Your objective: Exact output of all the records is required.
─── Data under study
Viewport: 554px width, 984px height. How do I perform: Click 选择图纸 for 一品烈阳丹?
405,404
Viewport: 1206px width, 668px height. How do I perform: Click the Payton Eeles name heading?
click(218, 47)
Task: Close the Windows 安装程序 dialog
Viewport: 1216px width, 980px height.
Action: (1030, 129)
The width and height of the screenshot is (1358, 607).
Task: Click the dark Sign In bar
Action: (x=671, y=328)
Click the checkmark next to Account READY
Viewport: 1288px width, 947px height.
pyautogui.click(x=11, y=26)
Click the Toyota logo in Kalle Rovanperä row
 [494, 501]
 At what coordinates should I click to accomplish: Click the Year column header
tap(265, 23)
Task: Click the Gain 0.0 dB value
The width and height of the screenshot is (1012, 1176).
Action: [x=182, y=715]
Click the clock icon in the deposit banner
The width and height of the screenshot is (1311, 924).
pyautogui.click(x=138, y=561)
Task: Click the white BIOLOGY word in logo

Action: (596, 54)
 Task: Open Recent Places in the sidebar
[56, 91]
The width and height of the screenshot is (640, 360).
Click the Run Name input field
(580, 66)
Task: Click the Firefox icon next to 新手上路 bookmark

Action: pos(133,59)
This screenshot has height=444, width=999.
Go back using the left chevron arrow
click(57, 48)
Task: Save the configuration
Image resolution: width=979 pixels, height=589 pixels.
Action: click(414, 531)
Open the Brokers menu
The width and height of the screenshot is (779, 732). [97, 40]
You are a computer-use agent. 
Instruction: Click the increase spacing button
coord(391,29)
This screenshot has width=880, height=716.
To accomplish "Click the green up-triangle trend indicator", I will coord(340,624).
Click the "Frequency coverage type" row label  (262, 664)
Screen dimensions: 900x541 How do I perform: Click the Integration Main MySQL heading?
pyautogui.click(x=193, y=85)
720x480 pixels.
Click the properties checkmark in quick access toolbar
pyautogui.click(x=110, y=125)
──────
Response:
Viewport: 554px width, 984px height. How do I perform: Click 选择图纸 for 一品烈阳丹?
405,404
Viewport: 1206px width, 668px height. How do I perform: Click the Payton Eeles name heading?
click(218, 47)
Task: Close the Windows 安装程序 dialog
Viewport: 1216px width, 980px height.
Action: (1030, 129)
The width and height of the screenshot is (1358, 607).
Task: Click the dark Sign In bar
Action: (x=671, y=328)
Click the checkmark next to Account READY
Viewport: 1288px width, 947px height.
pyautogui.click(x=11, y=26)
Click the Toyota logo in Kalle Rovanperä row
 [494, 501]
 At what coordinates should I click to accomplish: Click the Year column header
tap(265, 23)
Task: Click the Gain 0.0 dB value
The width and height of the screenshot is (1012, 1176).
Action: [x=182, y=715]
Click the clock icon in the deposit banner
The width and height of the screenshot is (1311, 924).
pyautogui.click(x=138, y=561)
Task: Click the white BIOLOGY word in logo

Action: (596, 54)
 Task: Open Recent Places in the sidebar
[56, 91]
The width and height of the screenshot is (640, 360).
Click the Run Name input field
(580, 66)
Task: Click the Firefox icon next to 新手上路 bookmark

Action: pos(133,59)
This screenshot has height=444, width=999.
Go back using the left chevron arrow
click(57, 48)
Task: Save the configuration
Image resolution: width=979 pixels, height=589 pixels.
Action: click(414, 531)
Open the Brokers menu
The width and height of the screenshot is (779, 732). [97, 40]
You are a computer-use agent. 
Instruction: Click the increase spacing button
coord(391,29)
This screenshot has width=880, height=716.
To accomplish "Click the green up-triangle trend indicator", I will coord(340,624).
Click the "Frequency coverage type" row label  (262, 664)
Screen dimensions: 900x541 How do I perform: Click the Integration Main MySQL heading?
pyautogui.click(x=193, y=85)
720x480 pixels.
Click the properties checkmark in quick access toolbar
pyautogui.click(x=110, y=125)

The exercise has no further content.